## Trend assessment – technical information

This webpage provides a summary of how we determined the methodologies for assessing the trends presented in

*Environmental indicators Te taiao Aotearoa*. It is intended for a technical audience familiar with statistical trend assessments. It outlines the key methods we used and the characteristics of the trends.Stats NZ calculated most of the trend assessments on our highest quality data best suited to this type of analysis. Data providers analysed the trends for river, lake, and groundwater quality; coastal sea-level rise; and primary productivity. See the technical reports in the Ministry for the Environment’s data service for details of these trend assessments. The data providers used methods that are generally comparable with those used by Stats NZ.

## Selecting the methodologies

There is no ‘one size fits all’ approach to trend assessment, so we used a range of techniques.

### Inspecting the data

For all indicators, we first visually inspected the data to assess their distribution. This involved fitting a variety of parametric models and non-parametric descriptors to assess linearity, autocorrelation, residual normality, and variance structure. The techniques we used for visual interpretation included non-parametric slope estimation (Theil-Sen estimation), ordinary least squares (OLS) regression, piecewise regression, locally weighted scatterplot smoothing (LOESS), and moving average time series decomposition. We assessed OLS model assumptions (eg normality, autocorrelation, and heteroscedasticity) to help us choose between parametric and non-parametric statistical trend tests. We reviewed the literature and consulted externally to help us decide which test might be appropriate for a particular indicator.

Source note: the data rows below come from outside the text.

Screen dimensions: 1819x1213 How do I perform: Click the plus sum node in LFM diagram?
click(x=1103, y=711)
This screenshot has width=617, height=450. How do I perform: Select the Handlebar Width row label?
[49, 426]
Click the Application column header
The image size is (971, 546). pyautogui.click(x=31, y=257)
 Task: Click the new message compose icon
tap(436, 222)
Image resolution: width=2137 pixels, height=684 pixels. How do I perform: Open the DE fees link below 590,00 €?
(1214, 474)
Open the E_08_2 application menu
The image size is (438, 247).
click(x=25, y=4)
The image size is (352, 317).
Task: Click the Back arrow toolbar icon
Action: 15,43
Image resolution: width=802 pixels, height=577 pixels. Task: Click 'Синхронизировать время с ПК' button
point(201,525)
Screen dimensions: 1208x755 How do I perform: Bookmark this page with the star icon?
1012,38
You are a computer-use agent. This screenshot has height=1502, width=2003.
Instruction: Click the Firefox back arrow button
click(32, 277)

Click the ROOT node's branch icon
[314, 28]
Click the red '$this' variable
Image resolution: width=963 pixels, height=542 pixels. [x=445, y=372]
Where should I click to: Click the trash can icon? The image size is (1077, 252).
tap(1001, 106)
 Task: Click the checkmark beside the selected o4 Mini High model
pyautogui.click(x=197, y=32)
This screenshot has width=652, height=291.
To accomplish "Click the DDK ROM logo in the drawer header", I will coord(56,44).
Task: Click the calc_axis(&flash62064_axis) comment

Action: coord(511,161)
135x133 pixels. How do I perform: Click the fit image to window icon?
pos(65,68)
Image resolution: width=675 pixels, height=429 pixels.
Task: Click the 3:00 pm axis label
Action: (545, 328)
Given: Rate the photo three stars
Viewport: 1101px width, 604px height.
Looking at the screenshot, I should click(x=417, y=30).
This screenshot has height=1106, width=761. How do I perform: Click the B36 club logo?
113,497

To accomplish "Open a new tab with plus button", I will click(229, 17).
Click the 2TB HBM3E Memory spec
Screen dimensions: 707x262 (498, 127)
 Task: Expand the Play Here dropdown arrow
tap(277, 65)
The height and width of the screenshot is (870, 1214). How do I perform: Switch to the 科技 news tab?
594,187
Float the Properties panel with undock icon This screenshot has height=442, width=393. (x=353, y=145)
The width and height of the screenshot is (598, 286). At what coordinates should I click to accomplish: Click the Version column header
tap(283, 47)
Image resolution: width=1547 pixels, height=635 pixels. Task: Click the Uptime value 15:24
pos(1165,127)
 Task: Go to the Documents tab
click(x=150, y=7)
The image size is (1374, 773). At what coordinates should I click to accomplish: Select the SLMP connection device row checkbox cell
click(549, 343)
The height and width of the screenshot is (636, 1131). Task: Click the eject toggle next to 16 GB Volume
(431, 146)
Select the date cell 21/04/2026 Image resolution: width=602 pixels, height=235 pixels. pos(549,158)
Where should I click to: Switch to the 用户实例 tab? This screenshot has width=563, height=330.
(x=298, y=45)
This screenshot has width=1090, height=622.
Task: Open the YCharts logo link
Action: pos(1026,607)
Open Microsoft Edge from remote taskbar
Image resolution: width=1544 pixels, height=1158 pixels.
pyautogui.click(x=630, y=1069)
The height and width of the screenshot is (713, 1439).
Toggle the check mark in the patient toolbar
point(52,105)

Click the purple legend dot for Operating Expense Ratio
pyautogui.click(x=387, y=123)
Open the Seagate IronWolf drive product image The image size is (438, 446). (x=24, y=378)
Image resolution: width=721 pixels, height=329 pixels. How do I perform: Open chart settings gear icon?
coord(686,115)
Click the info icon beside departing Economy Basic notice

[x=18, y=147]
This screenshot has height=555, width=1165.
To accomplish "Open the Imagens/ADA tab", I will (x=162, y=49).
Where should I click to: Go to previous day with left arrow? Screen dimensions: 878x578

Where necessary, we imputed missing values and applied appropriate transformations to satisfy OLS model assumptions. For example, where we applied OLS regression to a regular time series featuring a seasonal pattern, we first de-seasonalised the series using classical seasonal decomposition by moving averages (see figure 1). This removed extraneous seasonal variability that would have otherwise reduced our ability to recover the trend signal.

### Determining trend direction

We used one of two main statistical approaches to determine the direction of the trend:

- non-parametric: ideal for shorter time series and avoids distributional assumptions (eg Mann-Kendall test, seasonal and non-seasonal Theil-Sen test)
- parametric: preferred for longer time series with checks for distribution (eg OLS, piecewise regression).

The method we applied to each indicator depended on these factors:

- number of data points available
- frequency of the data available
- extent to which seasonality was a likely factor influencing the trend
- validity of model assumptions.

We sought to determine the overall trend direction, and in cases where the trend was linear, the rate of change over time. We therefore based our trend conclusions on methods with easily interpretable results, such as the Theil-Sen test and OLS regression analysis. Figure 1 shows the general process we used for determining the trend method.

#### Figure 1

##### 1. Maximum missing value tolerance set at 25 percent.

2. Locally weighted scatterplot smoothing (LOESS) was also fitted to aid interpretation and to determine whether the assumption of linearity could be applied.Trends may be monotonic and linear (eg OLS regression), monotonic and non-linear (eg Mann-Kendall), or non-monotonic and non-linear. Linearity tests check whether the change over time is consistent across all years. Monotonic trends can show variable rates of change but the direction of change is (statistically) the same.

### Level of application

Where possible, we assessed trends at the national level. Where trends were assessed on a site-by-site basis, we determined whether the indicator was showing an overall national change by using the exact binomial test. This tests whether the number of sites that show an increasing trend, as a percentage of the total number of sites surveyed, is further from 50 percent than would be expected by chance.

We have presented trend findings for the longest available time frame to ensure the finding is as robust as possible, and to detect the long-term trend rather than short-term random or cyclical fluctuations.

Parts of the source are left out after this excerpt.